Premature discontinuation of DAPT (within the first six months after implantation of DES) has been associated with an increased risk of stent thrombosis, but the optimal duration of DAPT has not yet been precisely determined, especially with regard to second generation stents. 

The PARIS Registry (Patterns of Non-Adherence to Anti-Platelet Regimens In Stented patients: An observational single arm study) is a multicenter, multinational, observational study with an “all comers” design. The study will follow 5,033 subjects in 15 centers in five countries for approximately 24 months post-stent implantation (bare-metal stents and drug-eluting stents).

“We were trying to get a deeper understanding of the mode of non-adherence among these post-PCI patients,” explained the study’s lead author Roxana Mehran, MD, director of interventional cardiovascular research and clinical trials at the Zena and Michael A. Weiner Cardiovascular Institute at Mount Sinai School of Medicine in New York City.

The researchers broke the non-adherent patients into three subgroups:
  • Discontinuation: Subjects discontinued use of DAPT due to a recommendation of their physician who felt the patient no longer needed therapy.
  • Interruption: Subjects have interrupted DAPT use on a voluntary basis and under guidance and recommendation of their physician due to need for surgery.  DAPT will be reinstituted within 14 days.
  • Disruption: Subjects have disrupted DAPT use due to bleeding or non-compliance.  Includes use of DAPT at lower dose levels than prescribed.
Importantly, Mehran pointed out that this is a contemporary registry, with 80 percent of the patient population receiving a second generation stent, 65 percent receiving an everolimus-eluting stent (Xience V, Abbott) and 15 percent receiving a zotarolimus-eluting stent (Resolute, Medtronic). Also, 92 percent of the patients received clopidogrel as their thienopyridine at discharge.

Of note, non-adherence was equally distributed for either aspirin or thienopyridines. 

For adverse events, the non-adherent group had higher event rates across the board, compared with the adherent group. Specifically, the major adverse cardiac event rate was 10.6 vs. 1.4 percent; cardiac death was 1 vs. 0.3 percent; and the BARC >3 bleeding event was 11.5 vs. 0.4 percent.

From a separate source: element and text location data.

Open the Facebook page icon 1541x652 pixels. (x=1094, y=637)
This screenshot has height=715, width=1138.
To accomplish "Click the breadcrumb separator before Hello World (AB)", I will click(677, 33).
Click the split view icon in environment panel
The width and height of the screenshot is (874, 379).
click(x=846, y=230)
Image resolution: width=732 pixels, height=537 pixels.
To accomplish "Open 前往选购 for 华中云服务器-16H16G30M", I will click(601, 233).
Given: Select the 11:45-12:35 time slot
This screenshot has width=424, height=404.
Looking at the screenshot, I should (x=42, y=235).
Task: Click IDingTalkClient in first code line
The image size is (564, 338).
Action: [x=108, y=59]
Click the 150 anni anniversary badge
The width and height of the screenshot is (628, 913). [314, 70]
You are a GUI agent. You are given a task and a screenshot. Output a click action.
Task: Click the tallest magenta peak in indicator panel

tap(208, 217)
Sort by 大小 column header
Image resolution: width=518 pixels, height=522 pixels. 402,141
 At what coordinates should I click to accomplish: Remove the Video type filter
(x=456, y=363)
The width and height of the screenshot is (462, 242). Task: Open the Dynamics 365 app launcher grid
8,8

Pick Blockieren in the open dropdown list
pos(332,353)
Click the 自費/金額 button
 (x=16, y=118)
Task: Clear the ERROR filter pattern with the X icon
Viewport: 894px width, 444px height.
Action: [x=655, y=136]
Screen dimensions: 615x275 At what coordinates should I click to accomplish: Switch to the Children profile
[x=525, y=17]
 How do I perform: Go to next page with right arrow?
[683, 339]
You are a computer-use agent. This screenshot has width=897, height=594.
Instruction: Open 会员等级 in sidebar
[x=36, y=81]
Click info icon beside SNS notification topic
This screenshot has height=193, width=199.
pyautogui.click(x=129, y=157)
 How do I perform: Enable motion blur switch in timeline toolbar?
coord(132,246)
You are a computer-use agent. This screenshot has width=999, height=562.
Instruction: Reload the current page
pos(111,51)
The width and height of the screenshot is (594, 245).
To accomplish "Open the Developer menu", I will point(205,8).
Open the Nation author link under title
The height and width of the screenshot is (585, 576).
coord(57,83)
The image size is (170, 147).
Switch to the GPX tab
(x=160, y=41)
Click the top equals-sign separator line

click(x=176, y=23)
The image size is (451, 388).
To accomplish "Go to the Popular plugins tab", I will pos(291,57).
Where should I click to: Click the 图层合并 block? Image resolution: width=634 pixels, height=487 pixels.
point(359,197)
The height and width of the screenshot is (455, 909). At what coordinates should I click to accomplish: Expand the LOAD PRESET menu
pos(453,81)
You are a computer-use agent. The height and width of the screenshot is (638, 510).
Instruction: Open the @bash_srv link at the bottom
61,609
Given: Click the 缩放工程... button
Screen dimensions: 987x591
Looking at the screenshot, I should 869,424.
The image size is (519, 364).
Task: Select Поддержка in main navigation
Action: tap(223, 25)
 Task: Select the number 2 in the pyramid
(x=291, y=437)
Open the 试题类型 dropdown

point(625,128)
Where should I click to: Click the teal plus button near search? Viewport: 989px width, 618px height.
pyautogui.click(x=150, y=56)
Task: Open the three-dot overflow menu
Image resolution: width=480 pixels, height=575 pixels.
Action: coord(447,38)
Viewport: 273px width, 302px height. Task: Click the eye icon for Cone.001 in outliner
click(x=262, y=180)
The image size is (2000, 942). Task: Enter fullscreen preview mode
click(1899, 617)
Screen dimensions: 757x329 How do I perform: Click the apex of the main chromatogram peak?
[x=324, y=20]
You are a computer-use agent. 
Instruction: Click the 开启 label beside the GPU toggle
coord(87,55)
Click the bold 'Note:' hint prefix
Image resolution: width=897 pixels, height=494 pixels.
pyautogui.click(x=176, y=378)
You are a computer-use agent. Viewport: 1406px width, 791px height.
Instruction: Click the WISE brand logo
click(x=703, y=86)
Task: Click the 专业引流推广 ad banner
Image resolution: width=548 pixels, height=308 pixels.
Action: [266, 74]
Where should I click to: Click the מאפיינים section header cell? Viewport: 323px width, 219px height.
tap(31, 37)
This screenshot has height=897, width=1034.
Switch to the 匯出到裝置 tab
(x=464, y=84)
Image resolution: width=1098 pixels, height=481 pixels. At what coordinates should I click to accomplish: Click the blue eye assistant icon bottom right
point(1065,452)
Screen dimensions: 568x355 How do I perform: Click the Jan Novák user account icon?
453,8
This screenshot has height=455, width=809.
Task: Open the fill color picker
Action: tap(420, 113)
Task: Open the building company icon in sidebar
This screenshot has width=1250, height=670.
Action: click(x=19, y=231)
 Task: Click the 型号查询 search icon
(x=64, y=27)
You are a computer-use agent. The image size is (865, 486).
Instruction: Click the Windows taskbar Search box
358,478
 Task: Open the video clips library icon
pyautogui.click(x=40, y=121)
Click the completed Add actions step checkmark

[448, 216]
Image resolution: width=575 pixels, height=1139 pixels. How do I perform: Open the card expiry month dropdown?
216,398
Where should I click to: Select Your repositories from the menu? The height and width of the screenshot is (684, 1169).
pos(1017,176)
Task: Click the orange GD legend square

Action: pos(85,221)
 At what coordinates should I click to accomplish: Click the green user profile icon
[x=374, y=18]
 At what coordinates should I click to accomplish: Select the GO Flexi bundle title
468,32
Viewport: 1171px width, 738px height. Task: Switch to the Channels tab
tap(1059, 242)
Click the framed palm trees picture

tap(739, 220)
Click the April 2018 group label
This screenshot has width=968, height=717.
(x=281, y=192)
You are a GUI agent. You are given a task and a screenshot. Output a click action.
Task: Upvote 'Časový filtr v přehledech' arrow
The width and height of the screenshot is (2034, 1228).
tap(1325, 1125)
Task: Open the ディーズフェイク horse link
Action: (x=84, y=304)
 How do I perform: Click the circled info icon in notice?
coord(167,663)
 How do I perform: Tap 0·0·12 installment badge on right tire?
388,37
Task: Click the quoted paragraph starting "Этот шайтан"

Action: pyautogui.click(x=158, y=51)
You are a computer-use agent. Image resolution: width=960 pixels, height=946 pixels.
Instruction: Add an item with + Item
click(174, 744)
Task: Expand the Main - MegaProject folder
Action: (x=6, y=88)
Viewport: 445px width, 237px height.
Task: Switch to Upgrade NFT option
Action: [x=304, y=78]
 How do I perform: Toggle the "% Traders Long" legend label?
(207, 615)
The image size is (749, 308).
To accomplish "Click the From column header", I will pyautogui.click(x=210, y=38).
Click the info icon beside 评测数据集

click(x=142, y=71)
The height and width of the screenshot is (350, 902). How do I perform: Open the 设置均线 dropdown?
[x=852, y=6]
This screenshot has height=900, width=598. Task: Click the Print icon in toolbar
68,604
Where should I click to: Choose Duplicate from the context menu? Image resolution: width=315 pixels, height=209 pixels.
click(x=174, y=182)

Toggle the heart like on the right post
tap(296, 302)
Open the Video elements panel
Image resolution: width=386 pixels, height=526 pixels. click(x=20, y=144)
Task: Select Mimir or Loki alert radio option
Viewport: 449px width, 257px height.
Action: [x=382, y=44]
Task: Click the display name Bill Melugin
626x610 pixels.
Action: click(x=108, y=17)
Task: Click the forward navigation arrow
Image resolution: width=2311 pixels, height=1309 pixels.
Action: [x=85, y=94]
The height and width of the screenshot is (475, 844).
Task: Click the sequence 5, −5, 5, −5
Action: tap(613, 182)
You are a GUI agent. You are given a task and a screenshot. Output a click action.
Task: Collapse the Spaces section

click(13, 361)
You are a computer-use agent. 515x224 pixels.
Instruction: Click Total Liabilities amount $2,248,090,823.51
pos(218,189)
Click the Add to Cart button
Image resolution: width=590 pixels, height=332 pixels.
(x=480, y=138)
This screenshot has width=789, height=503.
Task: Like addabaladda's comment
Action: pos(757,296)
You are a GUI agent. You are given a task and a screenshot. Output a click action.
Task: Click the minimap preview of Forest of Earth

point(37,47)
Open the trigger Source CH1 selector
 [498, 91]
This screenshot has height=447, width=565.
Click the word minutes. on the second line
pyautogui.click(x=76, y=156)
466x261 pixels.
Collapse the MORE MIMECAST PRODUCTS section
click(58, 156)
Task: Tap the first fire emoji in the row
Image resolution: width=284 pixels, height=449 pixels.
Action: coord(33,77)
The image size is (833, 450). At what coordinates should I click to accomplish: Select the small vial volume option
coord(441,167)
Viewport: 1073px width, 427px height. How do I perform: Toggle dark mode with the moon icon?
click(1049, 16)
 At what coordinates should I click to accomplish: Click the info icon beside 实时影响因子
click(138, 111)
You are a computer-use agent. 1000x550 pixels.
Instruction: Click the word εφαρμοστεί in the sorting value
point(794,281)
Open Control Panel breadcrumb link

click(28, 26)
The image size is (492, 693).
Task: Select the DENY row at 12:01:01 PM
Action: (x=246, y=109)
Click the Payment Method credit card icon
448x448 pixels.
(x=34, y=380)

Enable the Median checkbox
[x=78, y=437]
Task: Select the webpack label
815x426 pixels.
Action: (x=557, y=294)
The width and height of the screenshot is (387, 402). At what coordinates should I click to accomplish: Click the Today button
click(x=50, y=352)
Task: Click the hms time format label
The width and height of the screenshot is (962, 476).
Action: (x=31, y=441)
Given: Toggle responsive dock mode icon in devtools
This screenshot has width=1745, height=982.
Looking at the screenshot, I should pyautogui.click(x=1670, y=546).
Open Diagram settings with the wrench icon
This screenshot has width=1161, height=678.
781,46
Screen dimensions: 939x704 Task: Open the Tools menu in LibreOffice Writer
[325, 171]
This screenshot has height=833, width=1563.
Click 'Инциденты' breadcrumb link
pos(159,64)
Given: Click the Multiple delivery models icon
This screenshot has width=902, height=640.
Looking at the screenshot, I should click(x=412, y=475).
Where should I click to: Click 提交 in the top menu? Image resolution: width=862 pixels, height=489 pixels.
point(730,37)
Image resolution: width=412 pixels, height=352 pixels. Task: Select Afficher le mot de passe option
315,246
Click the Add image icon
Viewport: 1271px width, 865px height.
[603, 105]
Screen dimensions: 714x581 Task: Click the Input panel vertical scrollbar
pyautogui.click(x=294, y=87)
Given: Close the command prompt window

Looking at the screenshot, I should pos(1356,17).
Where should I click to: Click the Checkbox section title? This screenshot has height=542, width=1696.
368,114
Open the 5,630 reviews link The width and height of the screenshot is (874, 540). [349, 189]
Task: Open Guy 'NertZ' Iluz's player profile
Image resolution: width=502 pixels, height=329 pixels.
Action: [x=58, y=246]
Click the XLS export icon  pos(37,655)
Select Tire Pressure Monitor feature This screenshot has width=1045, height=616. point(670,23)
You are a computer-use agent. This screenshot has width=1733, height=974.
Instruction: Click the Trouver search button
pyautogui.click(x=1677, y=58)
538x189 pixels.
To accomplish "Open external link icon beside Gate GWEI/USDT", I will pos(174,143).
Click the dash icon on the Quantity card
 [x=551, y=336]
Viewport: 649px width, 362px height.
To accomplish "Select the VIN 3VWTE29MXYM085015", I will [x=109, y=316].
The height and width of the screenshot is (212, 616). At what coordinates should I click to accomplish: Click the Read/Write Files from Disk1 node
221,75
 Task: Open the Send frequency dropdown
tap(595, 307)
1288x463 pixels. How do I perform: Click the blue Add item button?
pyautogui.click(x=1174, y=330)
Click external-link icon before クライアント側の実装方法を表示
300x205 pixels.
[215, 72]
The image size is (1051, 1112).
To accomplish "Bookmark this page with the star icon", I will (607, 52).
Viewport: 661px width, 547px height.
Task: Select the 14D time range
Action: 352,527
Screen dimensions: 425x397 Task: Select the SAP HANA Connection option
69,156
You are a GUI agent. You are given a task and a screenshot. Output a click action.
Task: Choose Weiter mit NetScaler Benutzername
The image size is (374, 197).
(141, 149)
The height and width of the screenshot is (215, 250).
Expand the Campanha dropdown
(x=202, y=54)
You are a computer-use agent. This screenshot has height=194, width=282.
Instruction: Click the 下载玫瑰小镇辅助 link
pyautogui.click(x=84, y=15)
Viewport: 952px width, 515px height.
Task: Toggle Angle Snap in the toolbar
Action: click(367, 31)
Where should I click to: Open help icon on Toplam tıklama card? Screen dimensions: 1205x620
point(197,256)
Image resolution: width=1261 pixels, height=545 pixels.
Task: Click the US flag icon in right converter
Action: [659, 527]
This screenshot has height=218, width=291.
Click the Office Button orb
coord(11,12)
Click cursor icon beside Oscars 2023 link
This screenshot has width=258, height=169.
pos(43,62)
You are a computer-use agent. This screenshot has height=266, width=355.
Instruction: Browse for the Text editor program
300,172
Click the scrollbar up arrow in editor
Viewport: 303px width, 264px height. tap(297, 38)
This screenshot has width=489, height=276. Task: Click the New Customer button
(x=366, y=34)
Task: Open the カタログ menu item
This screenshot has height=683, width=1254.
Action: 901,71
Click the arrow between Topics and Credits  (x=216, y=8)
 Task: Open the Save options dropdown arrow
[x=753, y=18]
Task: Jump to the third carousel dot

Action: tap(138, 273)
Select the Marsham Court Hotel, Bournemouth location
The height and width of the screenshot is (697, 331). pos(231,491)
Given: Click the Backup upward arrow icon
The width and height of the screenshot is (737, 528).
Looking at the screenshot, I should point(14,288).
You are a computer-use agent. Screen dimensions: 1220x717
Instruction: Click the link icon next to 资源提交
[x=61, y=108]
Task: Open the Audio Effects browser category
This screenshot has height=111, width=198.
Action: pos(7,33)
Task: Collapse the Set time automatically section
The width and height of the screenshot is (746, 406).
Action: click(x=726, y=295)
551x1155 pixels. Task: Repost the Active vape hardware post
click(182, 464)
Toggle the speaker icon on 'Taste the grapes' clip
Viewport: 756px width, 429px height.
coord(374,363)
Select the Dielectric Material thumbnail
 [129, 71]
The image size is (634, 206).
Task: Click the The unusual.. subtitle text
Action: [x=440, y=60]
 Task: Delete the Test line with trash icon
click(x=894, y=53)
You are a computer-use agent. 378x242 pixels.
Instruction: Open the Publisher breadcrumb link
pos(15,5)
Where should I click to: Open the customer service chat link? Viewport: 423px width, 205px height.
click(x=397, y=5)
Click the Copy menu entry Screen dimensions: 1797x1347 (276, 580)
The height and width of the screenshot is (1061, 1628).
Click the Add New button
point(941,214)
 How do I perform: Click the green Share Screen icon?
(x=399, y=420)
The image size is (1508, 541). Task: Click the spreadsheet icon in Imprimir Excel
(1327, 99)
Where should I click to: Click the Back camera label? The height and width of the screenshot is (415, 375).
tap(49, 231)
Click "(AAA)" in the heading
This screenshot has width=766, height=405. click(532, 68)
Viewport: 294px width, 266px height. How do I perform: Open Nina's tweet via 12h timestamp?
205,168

There was a six-fold increase odds for stent thrombosis (definite/probable) associated with non-adherence compared to adherence to DAPT at 30 days.

Of the 5,033 patients, only 104 were non-adherent at 30 days, or 2 percent.  Overall, in the non-adherent population at 30-day:
  • 69 percent had disruption of therapy (mostly due to non-compliance, 61 percent and bleeding event, 32 percent);
  • 19 percent had interruption of DAPT (mostly due to surgery or medical procedures, 67 percent); and
  • 12 percent had discontinuation of therapy (recommended by physician). 

“While 2 percent may seem low, I believe this population is as ‘real world’ as we will get,” Mehran told Cardiovascular Business.  “Because the first 30 days after stenting is such a precarious time for the patient, there has been a tremendous educational effort for patients and caregivers to better understand the importance of DAPT adherence.”

However, she did hint at the six month data, in which the non-adherence numbers increase “tremendously.” She also said the researchers are following up with the patients who voluntarily choose to discontinue DAPT to ascertain the reason they made this choice. The two-year data from the PARIS registry are expected to be presented at TCT.12.